--- WORK INSTRUCTIONS ---
1. List every mining company that the market report names.
2. Extend the market report on European shares, picking up after its final sentence.
───── EXCERPT
The weaker tone of the last two days has gained momentum today as European markets look set to post their worst losing sequence since the beginning of January.
Disappointing manufacturing data from China, Germany and France suggests that the recent recovery in economic activity – especially in the Northern core of Europe – could well be starting to run out of steam.
Mining stocks have borne the brunt with Randgold Resources hit hard after a military coup in Mali raised concerns that production at their mining facilities in the country could well be disrupted.
Mexican silver miner Fresnillo also slid back sharply along with mining heavyweights Xstrata, Vedanta and Antofagasta after Chinese HSBC manufacturing PMI posted a much sharper contraction than forecast, raising concerns that the Chinese economy was slowing down sharply.
UK retail sales numbers also dropped sharply knocking retail stocks back despite clothing retailer Next reporting a rise in profits for 2011, with the company’s rather gloomy outlook seeming to get more attention from investors than the headline numbers.
Elsewhere in shares spread trading, Untied Utilities bucked the negative trend after saying it was on track to deliver a good financial performance for the year. B&Q owner Kingfisher also bucked the negative trend after reporting beat forecasts with a 20% rise in profits.
──────────
───── DATA EXTRACT
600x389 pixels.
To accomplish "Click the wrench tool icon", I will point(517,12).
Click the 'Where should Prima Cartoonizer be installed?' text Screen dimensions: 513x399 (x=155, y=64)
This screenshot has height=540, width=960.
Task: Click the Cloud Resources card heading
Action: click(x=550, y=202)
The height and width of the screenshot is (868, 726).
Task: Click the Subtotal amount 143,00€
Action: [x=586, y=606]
──────────
--- TASK ANSWERS ---
1. Randgold Resources, Fresnillo, Xstrata, Vedanta, Antofagasta

2.
US markets opened sharply lower replicating the softer tone from Europe. US weekly jobless claims continued the positive theme from the US labour market coming in at 348k below expectations of 351k, though last week’s number was revised slightly higher to 353k.
There is a quite a full reporting calendar with Nike and Accenture due to report after the market close with expectations that both companies will beat previous year’s numbers.
Nike is expected to report Q3 earnings of $1.17c a share while Accenture is expected to report Q2 earnings of $0.85c a share.
Courier company Fedex reported Q3 earnings of $1.55c a share, above expectations of $1.35c a share, but the shares slid back as the company reported concerns about future growth prospects.
Both the New Zealand and Australian dollar have dropped sharply on the back of the weaker tone from China and falling commodity prices, with the Kiwi falling the most after Q4 GDP came in well below expectations of 0.6% at 0.3%.
In forex spread trading, the single currency is also lower as a trifecta of concerns over disappointing economic data in Germany and France. Additionally, deteriorating Portuguese finances and sharply rising Spanish bond yields contrive to reignite concerns about the sustainability of the fiscal situation in Europe.
The pound has also dropped back after retail sales data in February dropped sharply in February, while January’s figure was also revised sharply lower, suggesting that the recent consumer bounce back may well have ground to a halt.
The Japanese yen has been the best performer as US 10 year bond yields drop sharply sending the US dollar lower against the Japanese currency.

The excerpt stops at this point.